スターエッグ(1)

 半年前に始まった体育館横の工事。どうも規模がおかしい。

 学校の施設が新しく建設されるらしいが、手当たり次第に聞いて回っても、詳しいことを誰も知らなかった。先生に聞いても一様に首を振る。まさか誰も知らないということはないだろうに。

 しかし、世の中には、誰も関与していないのに粛々と進んでいく計画というというのがあってもおかしくはない。誰かの親が問い合わせでもしていないのだろうか。力を持たぬ一学生というのは無力なものだ。問いを発せども、謎を解くことが叶わない。

 日常に蒔かれた謎は、私たちが日々の生活にかまけている間、淡々と養分を蓄え、すくすくと成長する。いつか、皆に忘れられた頃、それがどのようなものになっているのか、きっと誰も知らない。

 そういうものが世の中にたくさんあると思うと、私はとても安心するのだけど。

 

ーーー

 

「さ、帰るで。学生の仕事はお仕舞いや。就業時間は守らなあかん。」

 友人から声をかけられる。友人は別段学校が嫌いというわけではない。むしろ好きな方だと思うのだが、終業のベルが鳴るといち早く出て行く。詳しく聞いたことはないが、何か思うところがあるのだろう。

 一度、延長していたHR中にこっそり出ようとして見つかり、却って帰宅が遅くなったこともある。無論、それに付き合わされた私もたっぷり絞られた。今でも恨んでいる。

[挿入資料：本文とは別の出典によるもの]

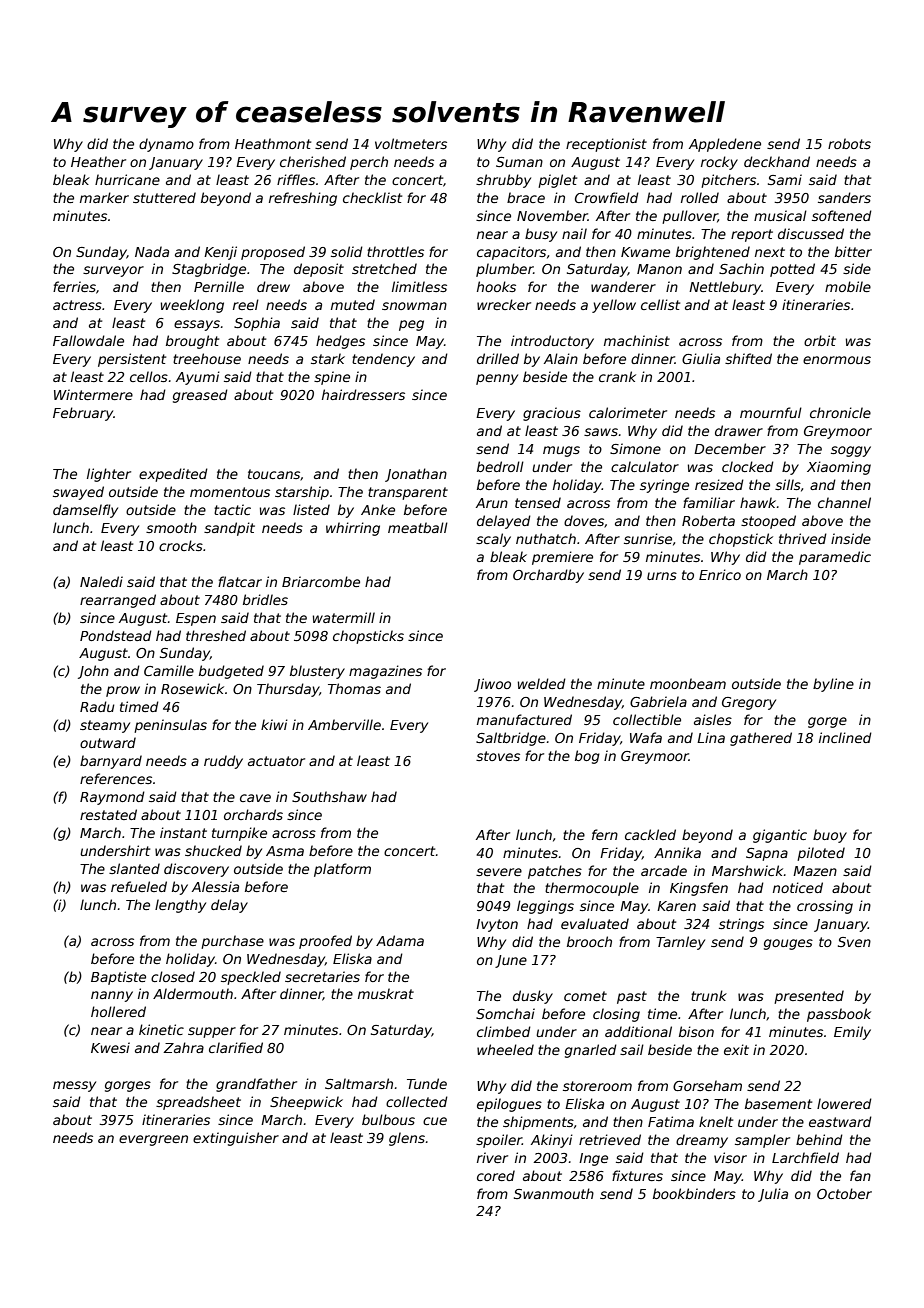 The width and height of the screenshot is (924, 1308). Describe the element at coordinates (207, 358) in the screenshot. I see `treehouse` at that location.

「たしかに、学生の仕事は終わったかもしれない。しかし、人生の仕事とは、まさに今から始まると思わないかい?」

「また小難しいこと言って。人生の仕事を始めたいから、うちはさっさと帰りたいねん。」

「うむむ。」

 私は教室の窓から見える建物に目をやる。体育館の横、件の施設だ。

 あれから滞りなく工事は終わり、建物は完成した。足場やシートは取り払われ、今では半分に切られた巨大なゆで卵が鎮座している。ゆで卵、というのは比喩ではない。ほんとうに真っ白でドーム状の建物なのだ。見たところ、窓も入り口もない。

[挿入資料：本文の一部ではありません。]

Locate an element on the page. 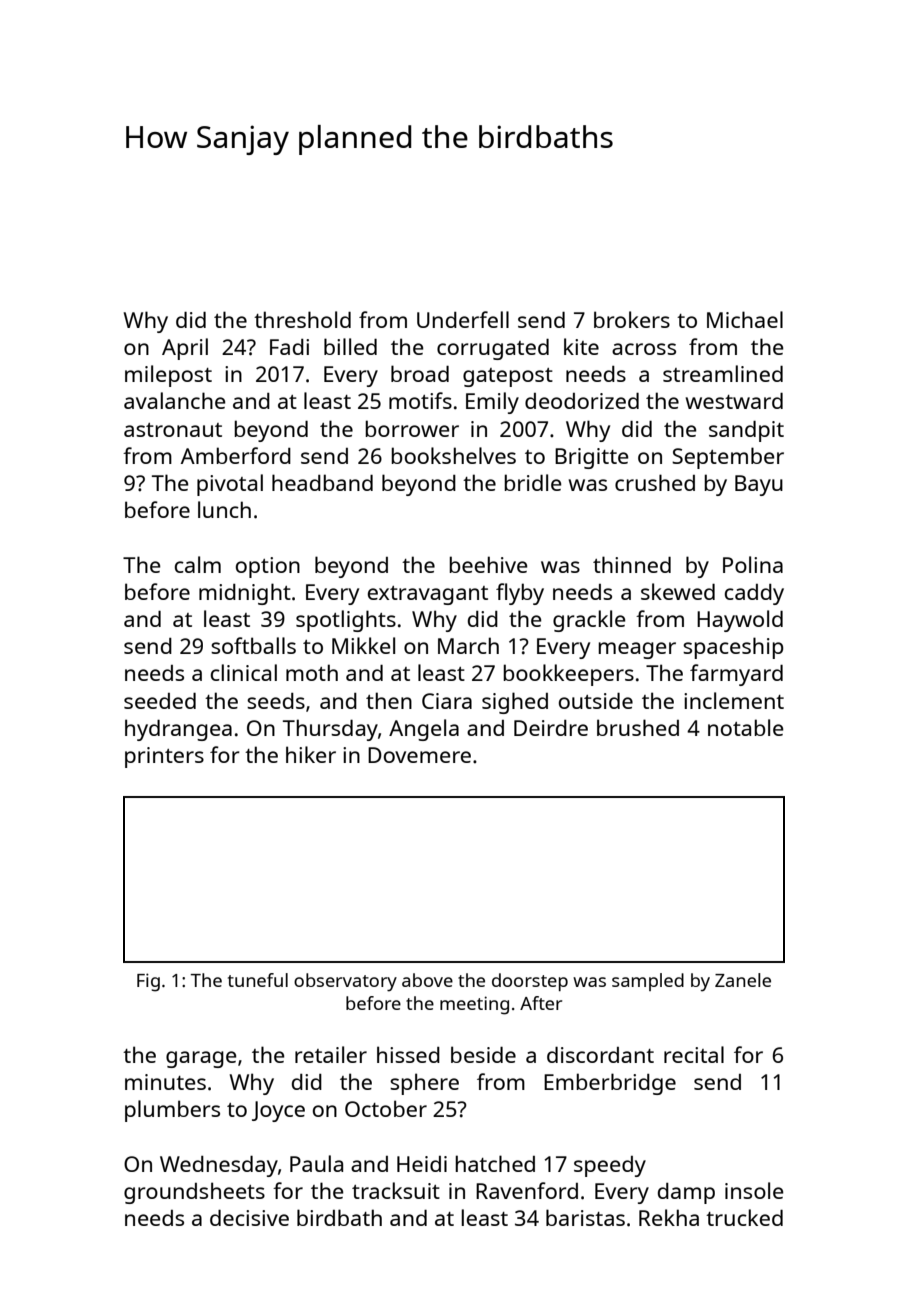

 先ほどのHRで、明日から授業での使用が開始されると先生が言っていた。私たちのクラスが一番乗りとのこと。気になる。

「日米共同開発のタイムマシンという噂があったな。」

「その手の噂は全部君が流したものだろう。半魚人の養殖所、隕石を誘導する装置、巨大迷路、学内自給自足を目指した畑、コールドスリープ研究所。クラス内で出回った数々の怪文書、筆跡は全部君のものだったように思うが。」

「はー、世知辛い。パソコンの操作、いよいよ覚えなあかんわ。」

「活字だろうがなんだろうが、クラスでそんなことをするのは君くらいだけどな。」

「でも、突飛な方が夢があるやん。うちは皆に夢を見せてあげてるんよ。」

「夢ねえ。」

 でも、よく考えてみると、人に夢を見せることなんてできるのか?

 私は夢を誰かに見られたことなんて一度もない。将来の夢を人に話したことはあるけど、あれだって別に直接心の中の夢を見られたわけではないだろう。「見たで!昨日のあれ、あの夢はちょっとないんちゃうか!」と、友人なら言いかねないが、実際にそんなことを言われたことはもちろんない。

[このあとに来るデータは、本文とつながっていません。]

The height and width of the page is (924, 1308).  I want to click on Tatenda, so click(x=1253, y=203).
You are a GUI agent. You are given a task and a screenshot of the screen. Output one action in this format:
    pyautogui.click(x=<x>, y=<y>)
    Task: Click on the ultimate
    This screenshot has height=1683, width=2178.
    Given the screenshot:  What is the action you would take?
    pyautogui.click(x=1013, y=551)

 謎には夢があるという点では、友人に同意してもいいけれど。

「なあなあ、うちもう帰るで。」

 よしなしごとを考えていたら、友人がしびれを切らしたようだ。私の返事も待たずに歩いていく。

 さて、どうするか。ゆで卵は気になるのだが、果報は寝て待てともいう。どうせ明日になれば、嫌でも謎の正体は暴かれるのだ。ならば、他にするべき人生の仕事があるのかもしれない。

 後ろ髪を引かれる思いではあったが、私は友人の後に続いた。